**What you are asked to do:**
Your answer should consist only of the lines below from the one with "Task: Open the GPU" through the one with "This screenshot has height=465, width=603.", copied exactly.

(Saved data entries)
______
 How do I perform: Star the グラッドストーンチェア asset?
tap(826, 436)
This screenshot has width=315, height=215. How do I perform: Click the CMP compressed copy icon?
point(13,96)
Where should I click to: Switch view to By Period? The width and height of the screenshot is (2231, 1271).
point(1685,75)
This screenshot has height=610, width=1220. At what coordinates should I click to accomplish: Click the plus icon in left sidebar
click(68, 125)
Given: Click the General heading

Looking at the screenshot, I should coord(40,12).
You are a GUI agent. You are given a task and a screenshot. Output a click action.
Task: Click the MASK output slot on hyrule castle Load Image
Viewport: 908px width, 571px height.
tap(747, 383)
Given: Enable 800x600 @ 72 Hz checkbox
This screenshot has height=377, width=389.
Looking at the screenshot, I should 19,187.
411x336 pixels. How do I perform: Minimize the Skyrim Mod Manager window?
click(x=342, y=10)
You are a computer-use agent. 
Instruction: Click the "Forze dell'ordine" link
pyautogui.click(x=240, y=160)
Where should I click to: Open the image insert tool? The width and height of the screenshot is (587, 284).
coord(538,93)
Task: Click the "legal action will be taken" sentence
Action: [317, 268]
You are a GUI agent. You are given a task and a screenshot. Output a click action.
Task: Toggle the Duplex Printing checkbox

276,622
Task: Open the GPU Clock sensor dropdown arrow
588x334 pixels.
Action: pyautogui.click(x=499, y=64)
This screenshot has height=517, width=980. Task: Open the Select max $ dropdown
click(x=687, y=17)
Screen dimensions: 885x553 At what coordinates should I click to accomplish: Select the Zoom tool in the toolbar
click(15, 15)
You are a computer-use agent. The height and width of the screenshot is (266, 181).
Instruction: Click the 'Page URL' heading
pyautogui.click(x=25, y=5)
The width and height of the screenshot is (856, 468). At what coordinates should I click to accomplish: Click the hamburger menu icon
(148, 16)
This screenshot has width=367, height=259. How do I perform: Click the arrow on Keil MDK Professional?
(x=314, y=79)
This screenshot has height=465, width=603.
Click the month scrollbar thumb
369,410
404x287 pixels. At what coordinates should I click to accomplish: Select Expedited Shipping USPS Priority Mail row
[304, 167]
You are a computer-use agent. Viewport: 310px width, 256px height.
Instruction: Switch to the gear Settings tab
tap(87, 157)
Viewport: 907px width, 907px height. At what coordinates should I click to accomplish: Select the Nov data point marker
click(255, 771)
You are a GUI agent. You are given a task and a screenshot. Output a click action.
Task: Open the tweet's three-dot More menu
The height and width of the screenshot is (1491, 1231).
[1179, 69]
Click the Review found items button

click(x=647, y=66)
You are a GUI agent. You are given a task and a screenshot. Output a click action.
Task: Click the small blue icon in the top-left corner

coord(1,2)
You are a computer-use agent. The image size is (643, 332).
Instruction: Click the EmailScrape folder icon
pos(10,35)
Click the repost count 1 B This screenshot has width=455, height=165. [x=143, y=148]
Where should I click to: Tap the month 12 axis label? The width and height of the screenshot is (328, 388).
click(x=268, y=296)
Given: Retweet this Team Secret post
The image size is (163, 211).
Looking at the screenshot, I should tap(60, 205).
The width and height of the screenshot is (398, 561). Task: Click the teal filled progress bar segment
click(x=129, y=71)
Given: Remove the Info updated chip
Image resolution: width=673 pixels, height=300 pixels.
______
**Output of the exercise:**
Task: Open the GPU Clock sensor dropdown arrow
588x334 pixels.
Action: pyautogui.click(x=499, y=64)
This screenshot has height=517, width=980. Task: Open the Select max $ dropdown
click(x=687, y=17)
Screen dimensions: 885x553 At what coordinates should I click to accomplish: Select the Zoom tool in the toolbar
click(15, 15)
You are a computer-use agent. The height and width of the screenshot is (266, 181).
Instruction: Click the 'Page URL' heading
pyautogui.click(x=25, y=5)
The width and height of the screenshot is (856, 468). At what coordinates should I click to accomplish: Click the hamburger menu icon
(148, 16)
This screenshot has width=367, height=259. How do I perform: Click the arrow on Keil MDK Professional?
(x=314, y=79)
This screenshot has height=465, width=603.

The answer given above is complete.